My father’s family think that the world makes sense without God and that anyone but an idiot knows what the good life is and anyone but a scoundrel can lead it.

I don’t know what either of them are talking about. Really I can’t make head or tail of it. The best I can do is lie rigid as a stick under the cot, locked in a death grip with everydayness, sworn not to move a muscle until I advance another inch in my search. The swamp exhales beneath me and across the bayou a night bittern pumps away like a diesel. At last the iron grip relaxes and I pull my pants off the chair, fish out a notebook and scribble in the dark:

REMEMBER TOMORROW

Starting point for search:

It no longer avails to start with creatures and prove God.

Yet it is impossible to rule God out.

The only possible starting point: the strange fact of one’s own invincible apathy — that if the proofs were proved and God presented himself, nothing would be changed. Here is the strangest fact of all.

Abraham saw signs of God and believed. Now the only sign is that all the signs in the world make no difference. Is this God’s ironic revenge? But I am onto him.

4

Cheppity cheppity chep chep. Chep. Silence. Cheppity chep chep. Chep.

It starts as an evil turn of events. There is a sense of urgency. Something has to be done. Let us please do something about it. Then it is a color, a very bad color that needs tending to. Then a pain. But there is no use: it is a sound and it is out there in the world and nothing can be done about it. Awake.

Cheppity cheppity chep chep. Chep.

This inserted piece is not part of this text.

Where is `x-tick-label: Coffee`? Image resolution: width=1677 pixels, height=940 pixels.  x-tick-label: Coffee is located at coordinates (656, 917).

Silence.

“Shtfire and save matches.”

Not ten feet below, two men try to start an outboard motor clamped to a handsome blue hull. The boat drifts into a miniature dock, knocks. The world is milk: sky, water, savannah. The thin etherlike water vaporizes; tendrils of fog gather like smoke; a white shaft lies straight as a ruler over the marsh.

“Why don’t you tighten up on your needle valve?”

“Why don’t you kiss my ass?”

The voices sound reedy and old in the wan white world. One of them must be my stepfather, Roy Smith. Yes, the helmsman. The green visor of his hat covers his face, all but a lip heavy with anger, but I recognize his arms. The muscle curves out far beyond the dimple of the elbow; his forearms are like little hams. Black-burnished hair sprouts through the links of his watchband. He sits embracing the red cowl of the motor, his abdomen strong and heavy between his legs.